She kept saying she was going to do it, so I told her to just go ahead and do it already.
I was 19. She was 18. It was college. We were "dating," but that can mean many things at that age. We talked all the time on the instant messenger program ICQ, the little flower in the corner of our screens blossoming with a cutesy "uh-oh" every time one of us had a riposte for each other. I had always been a bit terrified of missing out on something exciting happening elsewhere, so that I spent so much time talking to her should have told me something my brain took a long time to catch up with.
I was in love with her desperately. I just didn't know it yet. I had just told her to kill herself. It was the worst, the most evil thing I had ever done, will hopefully ever do.
Loving someone with a mental illness is to invite an unseen third into the relationship, who's always just off to the side, a bad houseguest you can't get rid of
The "uh-ohs" stopped coming, then started again after a lengthy interval. It was that they started again that clued me in — she had gone away for a long time, and then come back, to tell me something, to settle accounts. I had that sucking feeling inside of me, the one you get when something's wrong but you can't pinpoint it. It's somewhere off, over the horizon.

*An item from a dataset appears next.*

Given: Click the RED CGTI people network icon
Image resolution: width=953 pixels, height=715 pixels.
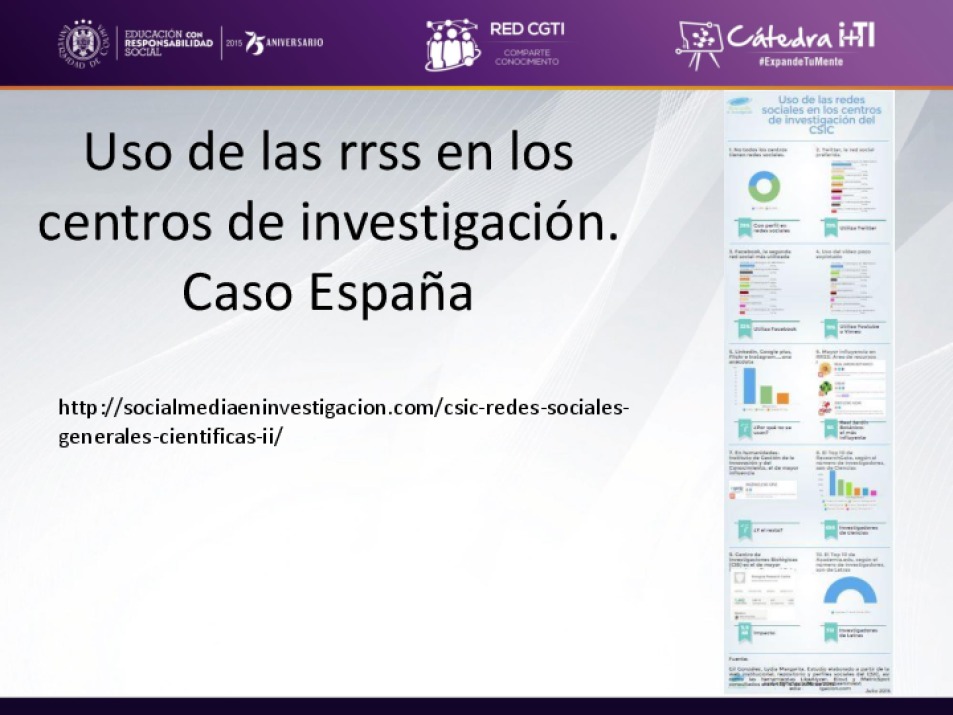Looking at the screenshot, I should pyautogui.click(x=452, y=44).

I should tell you here that I did what I thought was the right thing then, that I sprinted upstairs all those flights to her room. She tried to walk away, leaving me to read the note on her computer screen, but the second I saw, "Dear Todd," I knew, knew, knew, in that icy black water in your gut sort of way, and I ran, pulling her into a hug before she got to the door, and she pulled away, sliding down against the wall. I stooped down to pull her up, resurrect her.
I was sure in that moment that her life might be saved, but our relationship would have to be done. Forever, probably.
I was too young and too stupid, both to handle something as momentous as depression and to have met the love of my life. The only thing I could do was get her to an ambulance and cut ties. Her parents could care for her. Her therapist could care for her. I hadn't the foggiest.
But I followed the ambulance to the hospital anyway, where we found out that the pills wouldn't have killed her, would have just made her sick for days, where she apologized for the paramedics destroying the T-shirt of mine she had been wearing, where I decided to stay for the night, at least.
Reader, I married her.
Around the middle of the first season of FXX's sardonic, lovable romantic comedy You're the Worst, Jimmy (Chris Geere), who has fallen in love with Gretchen (Aya Cash), only his brain doesn't know it yet, goes over to her apartment for the first time. It's a mess, trash strewn everywhere, no real sense of how a person might conceivably live a life there. It's the first clue the show would offer to viewers that it was going to turn into one of TV's finest portrayals of clinical depression later on down the line.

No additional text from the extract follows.